• _Required actions_
**A.** Answer these questions from the screenplay comments, each in a few words:
(i) What project does the person asking for a focus group say they are working on?
(ii) What does the title "the Merc" mean to the commenter who reviews the script?
(iii) Where were Brent crude oil futures already being sold, according to that review?
**B.** Decide whether each statement agrees with the screenplay comments. Answer yes or no, and quote the words from the comments that settle it.
(i) The reviewer found the police dialogue authentic.
(ii) The reviewer says gold outperformed oil for most of 78-80.
(iii) The reviewer thinks the script seemed aimed at men because of its subject matter.

• _Selected passage_
-- Start --

I have been disappointed by not being able to download the scripts, as the links suggest!

A fellow student

Does anyone have a screenplay who would be willing to help form a focus group? I've got a TV pilot I'm working on and would really appreciate the opportunity to share and receive feedback.

Judith M.

First I did like the dialogue between the traders, it sounded quite authentic. The police dialogue however felt a little stilted and too much of a caricature. I loved Evelyn,s ability to draw a scene visually in the mind, which is a nice bonus for anyone reading her scripts. You can visualize the traders easily as a varied group brought together by their work rather than friendships. The script also came across as heavily targeted at the male audience, and not because of the subject matter but because of the scene descriptions. Aaron was right in his suggestion of giving a clue to the viewer about the Merc (sadly that title to me means mercenary rather than the Mercantile Exchange). You could do a flashback to its heyday at the turn of the century and connection to agricultural trading with a fade or transition to your version of the 1978 American one, before the yacht scene. You might also want to double check the Oil-Gold ratio for that time period, because for most of 78-80 gold out performed oil due to the Iranian Revolution. There was no bear market in 1978, although there was a minor 4 month slump in the markets where you could have set this as an interesting movie idea. I suggest The History of Gold-Oil ratios: 1970-2018 by Mickey Full on kitco.com might be helpful. Brent crude oil futures were already being sold on the London Stock Exchange. Regardless of the minor errors though, I'd say you had an interesting idea, I hope it went well.

-- End --

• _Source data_
-- Start --

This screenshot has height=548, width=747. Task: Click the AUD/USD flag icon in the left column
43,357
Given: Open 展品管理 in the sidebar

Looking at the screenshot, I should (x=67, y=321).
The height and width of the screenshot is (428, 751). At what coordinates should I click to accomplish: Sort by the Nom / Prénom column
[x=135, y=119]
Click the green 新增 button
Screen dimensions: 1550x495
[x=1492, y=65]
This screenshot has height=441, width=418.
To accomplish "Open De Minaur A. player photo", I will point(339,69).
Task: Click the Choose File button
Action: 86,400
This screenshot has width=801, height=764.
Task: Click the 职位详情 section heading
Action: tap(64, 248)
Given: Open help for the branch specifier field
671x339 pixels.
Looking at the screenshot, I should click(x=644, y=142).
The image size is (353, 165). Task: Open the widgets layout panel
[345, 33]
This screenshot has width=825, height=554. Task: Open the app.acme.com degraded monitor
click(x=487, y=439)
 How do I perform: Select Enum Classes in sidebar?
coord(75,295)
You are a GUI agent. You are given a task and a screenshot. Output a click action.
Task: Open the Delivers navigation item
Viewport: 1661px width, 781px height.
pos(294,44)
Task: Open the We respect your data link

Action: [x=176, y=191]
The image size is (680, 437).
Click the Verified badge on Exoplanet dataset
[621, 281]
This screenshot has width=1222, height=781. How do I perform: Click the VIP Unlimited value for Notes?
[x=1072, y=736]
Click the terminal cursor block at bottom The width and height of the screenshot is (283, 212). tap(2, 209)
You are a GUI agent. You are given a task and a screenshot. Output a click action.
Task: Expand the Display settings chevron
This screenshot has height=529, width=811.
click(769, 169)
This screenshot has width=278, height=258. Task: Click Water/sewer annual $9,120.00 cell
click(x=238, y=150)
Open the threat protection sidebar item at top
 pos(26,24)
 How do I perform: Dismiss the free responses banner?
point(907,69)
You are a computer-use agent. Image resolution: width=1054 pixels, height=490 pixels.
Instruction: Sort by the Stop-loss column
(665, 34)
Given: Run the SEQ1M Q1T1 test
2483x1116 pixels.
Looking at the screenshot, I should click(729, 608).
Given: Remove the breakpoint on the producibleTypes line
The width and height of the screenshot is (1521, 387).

-- End --

• _Problem solutions_
**A.**
(i) A TV pilot.
(ii) Mercenary, rather than the Mercantile Exchange.
(iii) On the London Stock Exchange.

**B.**
(i) No: "The police dialogue however felt a little stilted and too much of a caricature."
(ii) Yes: "for most of 78-80 gold out performed oil due to the Iranian Revolution."
(iii) No: "The script also came across as heavily targeted at the male audience, and not because of the subject matter but because of the scene descriptions."